There are a number of bridges where I live that cannot handle a truck with trailer. They have large signs warning what the maximum load is.

They are mostly on rarely used roads in farm country (as in a handful of cars per week cross), so a truck with lime is one of the more likely potential loads, but of course the local farmers know that bridge can't handle the weight of a truck and plan their deliveries to take a different route (which often more than doubles the trip time vs if the bridge could handle the weight)

The problem comes when those type of bridges don't collapse the first time someone overloads them; then people start using it because "eh it works" and eventually it fails.
Is there some well established way to make some very visible but not structural part of a bridge to collapse after an overload, to scare people and make them report the problem?
You probably could, but the amount of engineering and cost required would be simpler to just replace the bridge with a stronger one.

Often these "car only" country bridges are just some large wooden beams over a creek; even a simple concrete culvert replacement would be truck-proof.

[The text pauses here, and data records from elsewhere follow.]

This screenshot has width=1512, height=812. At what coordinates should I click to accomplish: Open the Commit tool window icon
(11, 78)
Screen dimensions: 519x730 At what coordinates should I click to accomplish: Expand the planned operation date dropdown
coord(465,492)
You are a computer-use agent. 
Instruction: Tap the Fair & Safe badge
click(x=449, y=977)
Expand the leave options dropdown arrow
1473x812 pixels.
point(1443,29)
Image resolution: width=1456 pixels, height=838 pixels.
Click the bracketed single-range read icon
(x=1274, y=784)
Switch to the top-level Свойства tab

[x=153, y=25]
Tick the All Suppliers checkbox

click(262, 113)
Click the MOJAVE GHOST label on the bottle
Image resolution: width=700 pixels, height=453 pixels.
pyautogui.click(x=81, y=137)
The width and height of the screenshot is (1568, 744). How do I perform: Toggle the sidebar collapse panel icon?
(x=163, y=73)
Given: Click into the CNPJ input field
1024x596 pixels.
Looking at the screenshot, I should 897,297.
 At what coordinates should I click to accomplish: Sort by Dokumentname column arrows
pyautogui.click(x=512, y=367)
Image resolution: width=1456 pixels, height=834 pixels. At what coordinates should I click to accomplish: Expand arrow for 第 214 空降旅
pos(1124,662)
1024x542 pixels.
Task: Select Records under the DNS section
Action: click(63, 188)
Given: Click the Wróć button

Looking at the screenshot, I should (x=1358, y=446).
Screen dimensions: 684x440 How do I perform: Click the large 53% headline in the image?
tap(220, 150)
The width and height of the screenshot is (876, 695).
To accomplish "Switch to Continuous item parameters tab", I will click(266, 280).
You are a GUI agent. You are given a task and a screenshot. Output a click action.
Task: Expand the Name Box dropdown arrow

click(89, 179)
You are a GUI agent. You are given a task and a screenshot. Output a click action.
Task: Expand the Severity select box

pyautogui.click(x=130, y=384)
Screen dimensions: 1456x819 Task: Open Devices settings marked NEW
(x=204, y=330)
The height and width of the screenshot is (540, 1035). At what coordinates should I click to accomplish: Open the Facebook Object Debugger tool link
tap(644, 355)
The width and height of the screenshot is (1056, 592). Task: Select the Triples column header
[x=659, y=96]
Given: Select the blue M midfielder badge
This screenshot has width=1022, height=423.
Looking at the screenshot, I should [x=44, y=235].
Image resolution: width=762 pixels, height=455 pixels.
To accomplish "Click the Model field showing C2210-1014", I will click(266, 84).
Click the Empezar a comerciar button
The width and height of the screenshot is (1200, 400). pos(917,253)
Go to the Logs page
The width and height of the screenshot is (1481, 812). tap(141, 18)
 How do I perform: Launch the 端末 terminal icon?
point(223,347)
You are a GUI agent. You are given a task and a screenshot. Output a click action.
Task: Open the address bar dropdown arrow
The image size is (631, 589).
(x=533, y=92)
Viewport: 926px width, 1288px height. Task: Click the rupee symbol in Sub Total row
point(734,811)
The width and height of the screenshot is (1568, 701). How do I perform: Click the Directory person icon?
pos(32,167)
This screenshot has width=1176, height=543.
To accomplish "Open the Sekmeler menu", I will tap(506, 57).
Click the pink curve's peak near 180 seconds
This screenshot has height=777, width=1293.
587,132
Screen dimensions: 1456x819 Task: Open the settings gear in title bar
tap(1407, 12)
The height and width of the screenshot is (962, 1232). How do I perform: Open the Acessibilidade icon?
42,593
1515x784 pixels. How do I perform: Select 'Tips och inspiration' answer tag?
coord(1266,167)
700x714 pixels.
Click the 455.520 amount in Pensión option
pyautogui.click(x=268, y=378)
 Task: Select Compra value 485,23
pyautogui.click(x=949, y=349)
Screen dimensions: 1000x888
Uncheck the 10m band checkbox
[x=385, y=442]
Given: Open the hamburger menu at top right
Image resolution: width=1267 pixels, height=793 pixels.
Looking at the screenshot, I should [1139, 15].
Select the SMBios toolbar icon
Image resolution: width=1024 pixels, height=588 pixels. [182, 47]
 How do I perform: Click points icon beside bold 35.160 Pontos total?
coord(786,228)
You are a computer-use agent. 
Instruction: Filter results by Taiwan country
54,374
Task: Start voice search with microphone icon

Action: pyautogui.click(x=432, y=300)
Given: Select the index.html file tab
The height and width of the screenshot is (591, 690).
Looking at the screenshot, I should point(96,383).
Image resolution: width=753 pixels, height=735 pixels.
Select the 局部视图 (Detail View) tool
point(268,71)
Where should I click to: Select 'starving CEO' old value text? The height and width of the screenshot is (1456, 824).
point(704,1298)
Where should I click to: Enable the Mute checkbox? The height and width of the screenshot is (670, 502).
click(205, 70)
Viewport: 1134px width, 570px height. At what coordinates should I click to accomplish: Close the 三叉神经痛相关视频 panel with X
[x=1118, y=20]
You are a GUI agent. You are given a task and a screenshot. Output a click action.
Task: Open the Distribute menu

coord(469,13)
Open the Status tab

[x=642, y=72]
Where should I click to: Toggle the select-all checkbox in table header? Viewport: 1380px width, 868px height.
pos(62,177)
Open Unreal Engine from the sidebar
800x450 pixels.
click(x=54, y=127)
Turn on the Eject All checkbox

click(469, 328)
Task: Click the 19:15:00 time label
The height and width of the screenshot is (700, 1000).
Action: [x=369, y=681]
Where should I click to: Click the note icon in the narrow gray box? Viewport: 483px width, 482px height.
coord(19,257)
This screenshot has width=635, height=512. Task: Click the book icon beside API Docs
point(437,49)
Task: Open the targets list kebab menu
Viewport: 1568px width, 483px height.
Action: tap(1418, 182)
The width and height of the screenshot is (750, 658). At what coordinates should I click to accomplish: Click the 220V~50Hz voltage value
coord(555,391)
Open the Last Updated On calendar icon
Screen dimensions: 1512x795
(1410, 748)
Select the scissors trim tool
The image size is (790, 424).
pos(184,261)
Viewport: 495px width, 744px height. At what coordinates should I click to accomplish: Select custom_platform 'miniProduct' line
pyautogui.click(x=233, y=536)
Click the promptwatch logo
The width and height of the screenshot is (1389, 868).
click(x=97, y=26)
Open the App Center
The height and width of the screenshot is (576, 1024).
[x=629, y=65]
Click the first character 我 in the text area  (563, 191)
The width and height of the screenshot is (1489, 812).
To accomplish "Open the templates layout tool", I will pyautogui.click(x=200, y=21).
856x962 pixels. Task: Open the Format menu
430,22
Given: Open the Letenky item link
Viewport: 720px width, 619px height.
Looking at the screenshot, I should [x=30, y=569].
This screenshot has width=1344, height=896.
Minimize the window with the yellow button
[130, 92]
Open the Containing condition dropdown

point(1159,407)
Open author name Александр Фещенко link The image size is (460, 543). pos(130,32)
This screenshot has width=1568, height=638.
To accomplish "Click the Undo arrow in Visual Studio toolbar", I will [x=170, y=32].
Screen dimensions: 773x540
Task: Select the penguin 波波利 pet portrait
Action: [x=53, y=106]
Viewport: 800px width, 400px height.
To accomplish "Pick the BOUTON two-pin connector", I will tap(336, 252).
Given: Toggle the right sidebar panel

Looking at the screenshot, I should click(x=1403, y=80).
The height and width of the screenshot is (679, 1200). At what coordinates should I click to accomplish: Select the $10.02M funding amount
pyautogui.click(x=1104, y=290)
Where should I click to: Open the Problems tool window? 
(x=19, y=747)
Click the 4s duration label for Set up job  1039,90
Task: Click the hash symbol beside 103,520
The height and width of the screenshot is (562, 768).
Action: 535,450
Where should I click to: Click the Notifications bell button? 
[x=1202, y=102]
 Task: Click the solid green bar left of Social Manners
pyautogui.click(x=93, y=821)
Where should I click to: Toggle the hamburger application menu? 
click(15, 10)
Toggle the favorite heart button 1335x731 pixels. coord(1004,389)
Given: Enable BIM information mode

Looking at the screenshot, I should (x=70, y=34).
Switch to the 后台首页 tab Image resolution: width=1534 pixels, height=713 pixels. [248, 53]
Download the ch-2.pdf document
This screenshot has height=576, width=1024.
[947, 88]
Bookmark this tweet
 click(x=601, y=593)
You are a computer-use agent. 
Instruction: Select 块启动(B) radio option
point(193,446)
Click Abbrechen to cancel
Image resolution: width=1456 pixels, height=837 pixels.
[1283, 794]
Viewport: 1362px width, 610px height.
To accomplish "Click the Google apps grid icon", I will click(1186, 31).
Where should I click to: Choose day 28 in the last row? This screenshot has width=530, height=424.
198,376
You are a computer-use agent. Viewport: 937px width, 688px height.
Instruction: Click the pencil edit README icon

Some of them do things like this: https://www.alamy.com/stock-photo-small-car-suv-crossing-the...

A really simple catch all, that isn't quite accurate for all cases would be to put a sign over the top of such a bridge,that limits the height of vehicles crossing, excluding trucks with the tall trailers. Would not work for loads that aren't tall though.
I would have thought a few strain gauges, maybe some logic to filter false positives (if that's a risk) and a light would do a reasonable job.
Wait until you see the known issues and reports on bridges in the US that did collapse. Nobody monitors this stuff even on important ones.
Here that doesn't seem to be the case. If you look at the western approach to the bridge in StreetView (which is from 2019, the eastern part has imagery after the collapse), there is no weight limitation sign to be seen. As such, you would expect the bridge to be able to carry the load in the worst case scenario of both lanes being filled to capacity with heavy vehicles, so failing because of one single truck and one or two cars is really bad...
Reaction: +1...but there is still an "on any public road or bridge" weight limit for trucks, buried somewhere in Norway's regulations for trucking & highways.

The stereotype would be that the law-abiding Norwegian truckers are always careful to keep their trucks below the legal weight limits...but stereotypes aren't always true.

This Norwegian bridge is practically brand new.

Are these bridges you are referring to from your area really old and poorly maintained bridges?

Mostly, some date back to the 1800s. Some are a bit more modern, but still mid 1900s. Though in farm country it isn't unheard of to save money buy not building one up to the weight of a loaded truck. For that matter, there are farmers who run more than max weight of the road (this is sometimes even legal, it damages the roads, but replacing a road a bit early is considered cheaper than building to higher capacity - bridge weight limits cannot legally be exceeded though, and farmer going overweight know where they can't go)
I read it to imply there was a design or construction problem that meant the part that failed experienced much more load than intended.